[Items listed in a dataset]
-- start --
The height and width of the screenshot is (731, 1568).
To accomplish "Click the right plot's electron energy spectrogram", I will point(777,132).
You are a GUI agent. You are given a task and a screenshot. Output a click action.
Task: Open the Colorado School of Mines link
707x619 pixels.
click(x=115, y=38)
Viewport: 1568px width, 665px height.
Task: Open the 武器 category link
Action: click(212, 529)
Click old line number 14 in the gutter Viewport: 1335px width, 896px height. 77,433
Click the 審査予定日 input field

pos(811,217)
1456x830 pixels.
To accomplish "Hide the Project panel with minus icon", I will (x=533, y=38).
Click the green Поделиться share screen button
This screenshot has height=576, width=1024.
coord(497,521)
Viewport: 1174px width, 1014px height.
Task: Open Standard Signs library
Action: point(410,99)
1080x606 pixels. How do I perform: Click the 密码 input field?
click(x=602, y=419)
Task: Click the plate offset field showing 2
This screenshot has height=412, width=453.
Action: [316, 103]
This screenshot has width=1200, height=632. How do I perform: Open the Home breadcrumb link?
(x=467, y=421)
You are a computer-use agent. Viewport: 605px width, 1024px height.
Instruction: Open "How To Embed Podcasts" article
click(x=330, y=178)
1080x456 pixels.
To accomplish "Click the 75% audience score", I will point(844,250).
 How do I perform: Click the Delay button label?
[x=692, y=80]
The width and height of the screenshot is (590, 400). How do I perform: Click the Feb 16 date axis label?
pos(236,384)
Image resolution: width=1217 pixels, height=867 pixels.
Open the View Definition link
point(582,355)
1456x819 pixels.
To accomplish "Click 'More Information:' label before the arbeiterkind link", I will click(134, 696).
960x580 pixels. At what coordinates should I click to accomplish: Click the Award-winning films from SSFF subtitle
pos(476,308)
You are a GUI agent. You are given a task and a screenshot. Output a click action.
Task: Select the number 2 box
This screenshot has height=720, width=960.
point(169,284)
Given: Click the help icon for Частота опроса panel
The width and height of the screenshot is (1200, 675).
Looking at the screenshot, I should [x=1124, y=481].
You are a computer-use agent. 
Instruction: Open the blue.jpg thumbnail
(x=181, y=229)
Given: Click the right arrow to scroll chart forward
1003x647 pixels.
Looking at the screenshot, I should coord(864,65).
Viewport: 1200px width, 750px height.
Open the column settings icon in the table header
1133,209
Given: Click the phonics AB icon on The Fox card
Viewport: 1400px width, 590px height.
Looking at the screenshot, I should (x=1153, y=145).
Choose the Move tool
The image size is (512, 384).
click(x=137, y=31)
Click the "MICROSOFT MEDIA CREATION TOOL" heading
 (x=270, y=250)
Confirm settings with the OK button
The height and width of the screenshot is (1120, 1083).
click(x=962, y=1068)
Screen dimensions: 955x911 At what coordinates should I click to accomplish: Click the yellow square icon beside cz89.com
-- end --
§ **PROMPT**: Could you write out the data word for word, from the line with "1456x819 pixels." through the last line of the data?

§ **TASK SOLUTION**:
1456x819 pixels.
To accomplish "Click 'More Information:' label before the arbeiterkind link", I will click(134, 696).
960x580 pixels. At what coordinates should I click to accomplish: Click the Award-winning films from SSFF subtitle
pos(476,308)
You are a GUI agent. You are given a task and a screenshot. Output a click action.
Task: Select the number 2 box
This screenshot has height=720, width=960.
point(169,284)
Given: Click the help icon for Частота опроса panel
The width and height of the screenshot is (1200, 675).
Looking at the screenshot, I should [x=1124, y=481].
You are a computer-use agent. 
Instruction: Open the blue.jpg thumbnail
(x=181, y=229)
Given: Click the right arrow to scroll chart forward
1003x647 pixels.
Looking at the screenshot, I should coord(864,65).
Viewport: 1200px width, 750px height.
Open the column settings icon in the table header
1133,209
Given: Click the phonics AB icon on The Fox card
Viewport: 1400px width, 590px height.
Looking at the screenshot, I should (x=1153, y=145).
Choose the Move tool
The image size is (512, 384).
click(x=137, y=31)
Click the "MICROSOFT MEDIA CREATION TOOL" heading
 (x=270, y=250)
Confirm settings with the OK button
The height and width of the screenshot is (1120, 1083).
click(x=962, y=1068)
Screen dimensions: 955x911 At what coordinates should I click to accomplish: Click the yellow square icon beside cz89.com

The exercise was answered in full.